◆ Exercise objective: I would like you to output every record below exactly, apart from the pictures.

[Records from a collection]
══════════
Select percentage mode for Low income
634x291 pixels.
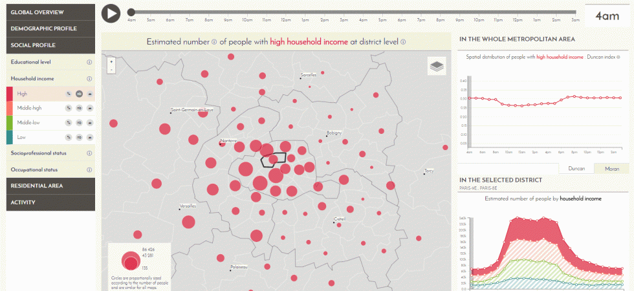pos(68,137)
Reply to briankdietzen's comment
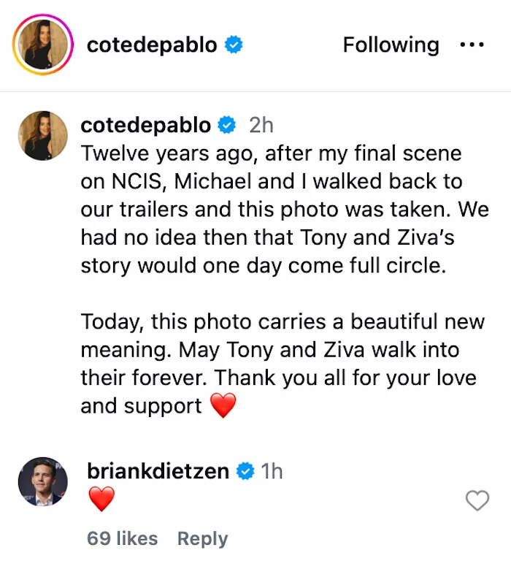The width and height of the screenshot is (511, 577). pos(202,538)
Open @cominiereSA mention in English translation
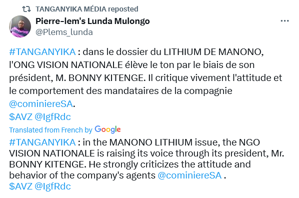The height and width of the screenshot is (198, 299). [190, 176]
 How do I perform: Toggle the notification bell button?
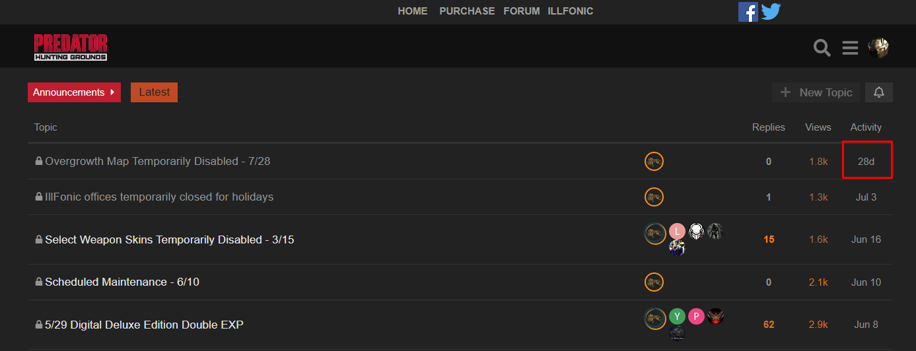pos(879,92)
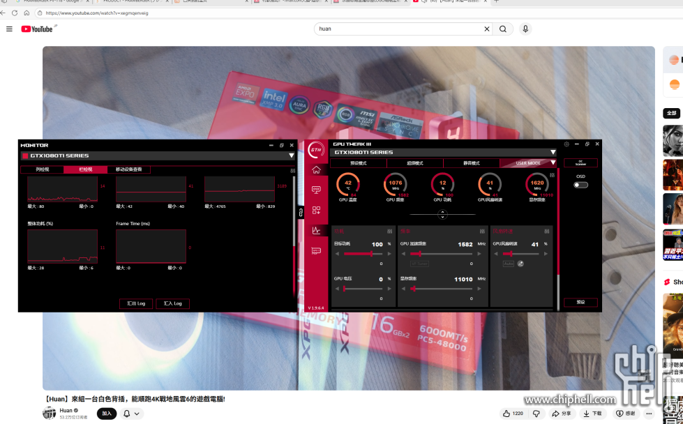The width and height of the screenshot is (683, 424).
Task: Open the OSD settings icon in sidebar
Action: (x=316, y=189)
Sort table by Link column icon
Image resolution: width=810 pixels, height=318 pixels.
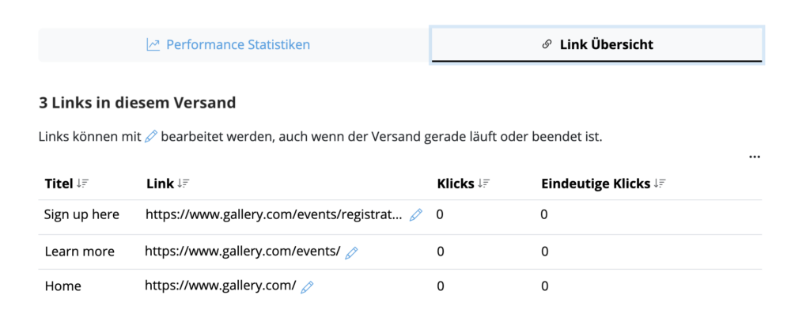184,184
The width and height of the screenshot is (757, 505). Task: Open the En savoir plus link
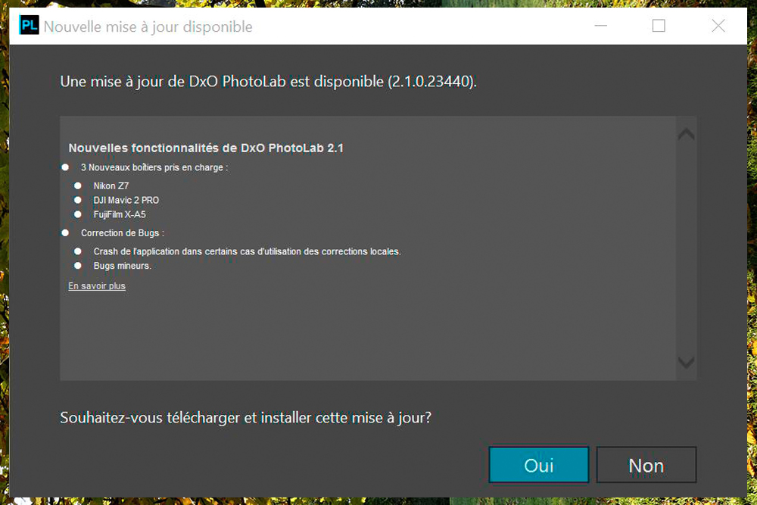pos(97,285)
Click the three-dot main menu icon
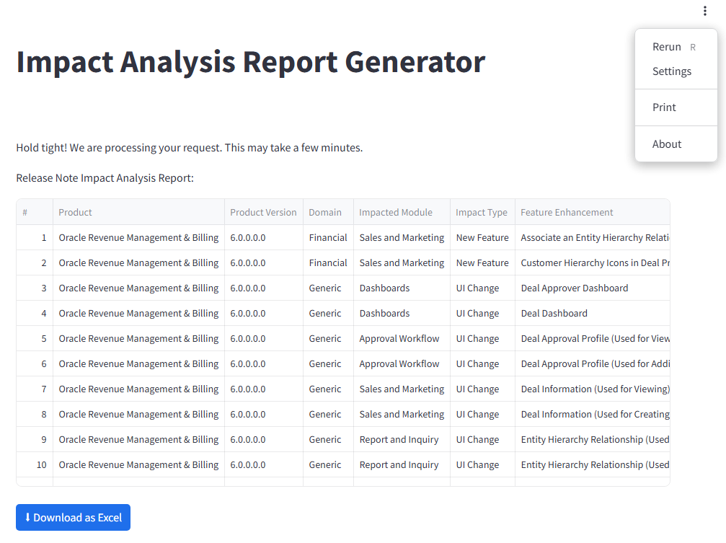This screenshot has width=726, height=543. [x=704, y=11]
══════════
◆ Final answer:
Select percentage mode for Low income
634x291 pixels.
pos(68,137)
Reply to briankdietzen's comment
The width and height of the screenshot is (511, 577). pos(202,538)
Open @cominiereSA mention in English translation
The height and width of the screenshot is (198, 299). [190, 176]
 How do I perform: Toggle the notification bell button?
pos(879,92)
The width and height of the screenshot is (683, 424).
Task: Open the OSD settings icon in sidebar
Action: (x=316, y=189)
Sort table by Link column icon
Image resolution: width=810 pixels, height=318 pixels.
184,184
The width and height of the screenshot is (757, 505). Task: Open the En savoir plus link
pos(97,285)
Click the three-dot main menu icon
This screenshot has width=726, height=543. [x=704, y=11]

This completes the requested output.